Clients pulled an estimated $2.1 billion from the $35.1 billion fund in September, according to research firm Morningstar Inc. Investors removed $1.2 billion in June, the first withdrawals from the fund since it opened in April 2010, $580 million in July and $1.1 billion in August, Chicago-based Morningstar said.
Bond fund withdrawals were triggered by U.S. Federal Reserve Chairman Ben Bernanke, who told Congress on May 22 that the central bank could start reducing its bond purchases and is prepared to begin phasing out its unprecedented easing program later this year. The central bank unexpectedly refrained from tapering its $85 billion in monthly bond purchases at the Sept. 17-18 policy meeting, saying it needs more evidence of lasting improvement in the economy.
Investors have pulled about $118 billion from U.S. bond funds from May 31 through Sept. 18, according to estimates from the Investment Company Institute.
Gundlach said last week the Fed won’t reduce its monthly asset purchases until a new chairman takes over at the central bank at the end of January. Gundlach co-founded Los Angeles-based DoubleLine Capital LP in December 2009 after he was dismissed from TCW Group Inc. over a dispute.
“DoubleLine is sharing in the outflows we’re seeing throughout the fixed-income world,” Loren Fleckenstein, an analyst at DoubleLine Capital, said in a telephone interview. “With the investment mood becoming more cautious with regard to fixed income, seeing DoubleLine go from a high-growth phase to a period of consolidation was to be expected.”
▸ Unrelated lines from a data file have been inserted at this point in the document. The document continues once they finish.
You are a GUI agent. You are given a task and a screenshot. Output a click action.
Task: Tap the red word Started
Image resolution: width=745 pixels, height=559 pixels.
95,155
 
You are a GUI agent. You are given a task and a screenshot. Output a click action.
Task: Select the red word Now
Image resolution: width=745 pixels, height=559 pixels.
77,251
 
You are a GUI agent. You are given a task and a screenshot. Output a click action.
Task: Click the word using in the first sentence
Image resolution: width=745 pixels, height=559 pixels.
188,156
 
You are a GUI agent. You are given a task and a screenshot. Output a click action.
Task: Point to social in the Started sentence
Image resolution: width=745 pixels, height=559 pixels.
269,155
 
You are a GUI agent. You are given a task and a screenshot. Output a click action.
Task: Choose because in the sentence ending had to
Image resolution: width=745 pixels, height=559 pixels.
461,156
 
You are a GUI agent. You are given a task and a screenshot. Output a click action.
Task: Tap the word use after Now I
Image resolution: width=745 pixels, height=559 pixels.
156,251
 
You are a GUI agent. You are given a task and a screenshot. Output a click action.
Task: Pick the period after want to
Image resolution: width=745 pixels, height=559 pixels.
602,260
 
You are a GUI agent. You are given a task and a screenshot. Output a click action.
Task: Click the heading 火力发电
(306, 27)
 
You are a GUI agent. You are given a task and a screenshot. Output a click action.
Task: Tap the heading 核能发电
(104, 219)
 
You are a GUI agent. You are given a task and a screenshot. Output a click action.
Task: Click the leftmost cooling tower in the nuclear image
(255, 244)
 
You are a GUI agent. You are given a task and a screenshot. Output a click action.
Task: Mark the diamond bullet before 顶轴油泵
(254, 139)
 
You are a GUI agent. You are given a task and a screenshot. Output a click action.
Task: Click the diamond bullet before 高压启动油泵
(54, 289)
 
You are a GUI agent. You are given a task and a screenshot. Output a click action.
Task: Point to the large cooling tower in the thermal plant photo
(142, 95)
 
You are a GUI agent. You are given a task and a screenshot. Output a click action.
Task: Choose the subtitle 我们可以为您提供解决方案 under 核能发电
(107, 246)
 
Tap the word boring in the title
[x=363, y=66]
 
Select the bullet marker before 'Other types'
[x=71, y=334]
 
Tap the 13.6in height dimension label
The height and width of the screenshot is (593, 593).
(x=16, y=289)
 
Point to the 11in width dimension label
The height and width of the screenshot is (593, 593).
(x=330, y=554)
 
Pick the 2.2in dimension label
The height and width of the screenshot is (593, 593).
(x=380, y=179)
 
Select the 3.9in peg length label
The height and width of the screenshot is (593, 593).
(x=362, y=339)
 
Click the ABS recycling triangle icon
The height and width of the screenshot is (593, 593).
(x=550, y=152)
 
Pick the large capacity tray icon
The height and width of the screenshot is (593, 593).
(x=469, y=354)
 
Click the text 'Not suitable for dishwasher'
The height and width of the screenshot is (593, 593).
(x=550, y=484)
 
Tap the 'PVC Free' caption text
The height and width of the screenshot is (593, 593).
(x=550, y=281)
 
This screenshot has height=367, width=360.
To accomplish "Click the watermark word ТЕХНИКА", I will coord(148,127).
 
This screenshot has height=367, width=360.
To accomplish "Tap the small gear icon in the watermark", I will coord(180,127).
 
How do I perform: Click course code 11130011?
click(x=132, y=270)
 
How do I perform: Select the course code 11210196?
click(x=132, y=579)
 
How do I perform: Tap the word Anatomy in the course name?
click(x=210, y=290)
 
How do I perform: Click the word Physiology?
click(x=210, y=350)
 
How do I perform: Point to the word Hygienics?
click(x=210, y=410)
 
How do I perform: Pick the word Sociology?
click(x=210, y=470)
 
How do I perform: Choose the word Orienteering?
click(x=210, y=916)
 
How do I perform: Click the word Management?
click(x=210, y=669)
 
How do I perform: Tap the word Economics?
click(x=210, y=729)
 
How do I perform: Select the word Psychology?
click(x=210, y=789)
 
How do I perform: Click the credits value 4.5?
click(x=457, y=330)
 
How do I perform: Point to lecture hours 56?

DoubleLine Total Return Bond Fund returned 0.3 percent this year, ahead of 92 percent of similarly managed funds, and has advanced 6.8 percent annually over the past three years to beat 97 percent of peers, according to data compiled by Bloomberg.
Morningstar estimates deposits or withdrawals for mutual funds by computing the change in assets on a monthly basis that isn’t accounted for by performance. The fund’s actual withdrawals or deposits may differ from Morningstar’s estimates because of the timing of purchases and redemptions or dividend distributions.